John McManus, editorial director of Hanley Wood’s Residential Group says his company “is focusing on the preferences of the younger half, or second-wave baby boomers, as they exhibit different needs than the older boomers.”

What are ‘second-wave baby boomers’ looking for?

McManus says, “They are seeking a fun, dynamic lifestyle with a home that can also adjust to their changing needs in the future. Living space should either include accessibility features, such as doorway space, lower shelves, and nonslip surfaces, or be easily adjustable when the time comes.

In a homebuyer study performed by The Farnsworth Group, the participants revealed their reasons for purchasing a new home. The top three factors that influence their purchase include area/location (50.2%), price/affordability (37.4%), and the layout of the home (19%) (as shown in the graph below).

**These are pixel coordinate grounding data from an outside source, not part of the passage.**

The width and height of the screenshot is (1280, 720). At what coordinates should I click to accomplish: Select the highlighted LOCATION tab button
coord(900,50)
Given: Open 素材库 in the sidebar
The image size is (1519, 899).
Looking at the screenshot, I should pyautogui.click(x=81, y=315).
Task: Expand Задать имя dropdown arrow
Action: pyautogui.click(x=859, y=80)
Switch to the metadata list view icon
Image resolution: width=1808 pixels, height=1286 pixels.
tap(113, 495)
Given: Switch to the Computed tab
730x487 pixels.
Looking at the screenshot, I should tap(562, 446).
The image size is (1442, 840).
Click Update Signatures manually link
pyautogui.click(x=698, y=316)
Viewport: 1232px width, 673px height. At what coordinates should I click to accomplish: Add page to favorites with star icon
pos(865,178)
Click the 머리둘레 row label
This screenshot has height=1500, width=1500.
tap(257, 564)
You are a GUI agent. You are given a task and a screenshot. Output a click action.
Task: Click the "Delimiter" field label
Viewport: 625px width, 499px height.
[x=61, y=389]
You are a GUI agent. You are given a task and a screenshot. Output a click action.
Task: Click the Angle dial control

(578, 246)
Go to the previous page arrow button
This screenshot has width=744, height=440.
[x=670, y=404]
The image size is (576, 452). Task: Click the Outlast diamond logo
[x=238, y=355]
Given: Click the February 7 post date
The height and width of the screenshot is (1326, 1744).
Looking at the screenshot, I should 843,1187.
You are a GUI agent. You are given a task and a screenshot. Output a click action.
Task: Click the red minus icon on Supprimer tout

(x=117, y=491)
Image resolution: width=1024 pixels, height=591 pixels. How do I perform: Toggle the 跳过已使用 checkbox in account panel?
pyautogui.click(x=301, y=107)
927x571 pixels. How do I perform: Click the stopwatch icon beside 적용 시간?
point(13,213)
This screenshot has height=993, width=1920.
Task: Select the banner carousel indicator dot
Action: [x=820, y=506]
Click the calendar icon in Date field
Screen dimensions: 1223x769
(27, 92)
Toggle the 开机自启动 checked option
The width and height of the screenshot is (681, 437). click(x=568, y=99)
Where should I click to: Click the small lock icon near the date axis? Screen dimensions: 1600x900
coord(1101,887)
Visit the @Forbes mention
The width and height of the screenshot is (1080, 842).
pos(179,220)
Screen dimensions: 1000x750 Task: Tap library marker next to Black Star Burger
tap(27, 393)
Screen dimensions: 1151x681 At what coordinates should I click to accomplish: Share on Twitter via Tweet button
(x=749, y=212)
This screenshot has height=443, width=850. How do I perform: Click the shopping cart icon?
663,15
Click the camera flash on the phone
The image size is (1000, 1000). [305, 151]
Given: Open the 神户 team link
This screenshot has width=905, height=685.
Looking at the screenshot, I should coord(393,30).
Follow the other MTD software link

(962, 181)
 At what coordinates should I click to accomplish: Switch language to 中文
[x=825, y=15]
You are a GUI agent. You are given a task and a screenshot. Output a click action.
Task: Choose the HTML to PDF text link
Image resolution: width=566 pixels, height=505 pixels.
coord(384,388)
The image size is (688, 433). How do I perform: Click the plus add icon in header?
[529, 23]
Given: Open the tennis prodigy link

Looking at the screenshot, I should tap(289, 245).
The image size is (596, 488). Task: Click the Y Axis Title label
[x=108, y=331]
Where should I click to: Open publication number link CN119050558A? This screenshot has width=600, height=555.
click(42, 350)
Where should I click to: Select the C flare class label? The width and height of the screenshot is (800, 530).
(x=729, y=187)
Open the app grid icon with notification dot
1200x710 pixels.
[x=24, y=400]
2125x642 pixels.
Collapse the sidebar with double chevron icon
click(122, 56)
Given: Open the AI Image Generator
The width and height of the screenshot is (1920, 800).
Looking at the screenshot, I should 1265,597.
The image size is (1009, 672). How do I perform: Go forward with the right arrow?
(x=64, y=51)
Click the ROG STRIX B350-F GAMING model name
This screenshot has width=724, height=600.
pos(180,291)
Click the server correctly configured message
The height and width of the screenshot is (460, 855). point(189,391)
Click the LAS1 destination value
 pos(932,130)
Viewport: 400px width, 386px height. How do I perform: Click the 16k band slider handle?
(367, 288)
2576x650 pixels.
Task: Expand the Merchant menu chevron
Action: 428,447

Top 3 Things Second-Wave Baby Boomers Look for in a Home | MyKCM

The report also found that when buying a new home, there were other concerns like quality of construction (9%), a safer neighborhood (8.4%), better floor plans (8.25%). The most important rooms or areas are the kitchen (82.8%), master bedroom (59.2%), and great room (36%).

Technology also plays an important role! Second-wave baby boomers prefer wireless security systems (7.1%), lighting that senses and adapts to them (6.3%) and integrated home technology, including “smart” thermostats and lighting controlled by a smartphone (6.2%).

Grey Matter Research and Consulting points to a sense of community as a major factor in wanting to purchase:

The first impressions are important when entering a new community, as is feeling welcome in the community. Amenities such as clubhouses, pools, and walking trails featured prominently in the decision to purchase in a community. Location was key, as residents want their new homes to be near shopping, dining, medical services and entertainment.

Bottom Line

If you are one of the many ‘second-wave’ baby boomers who is starting to feel like their current homes no longer fits their needs, take advantage of the low inventory of existing homes in today’s market by selling your current home and moving on to one that truly fits your new lifestyle.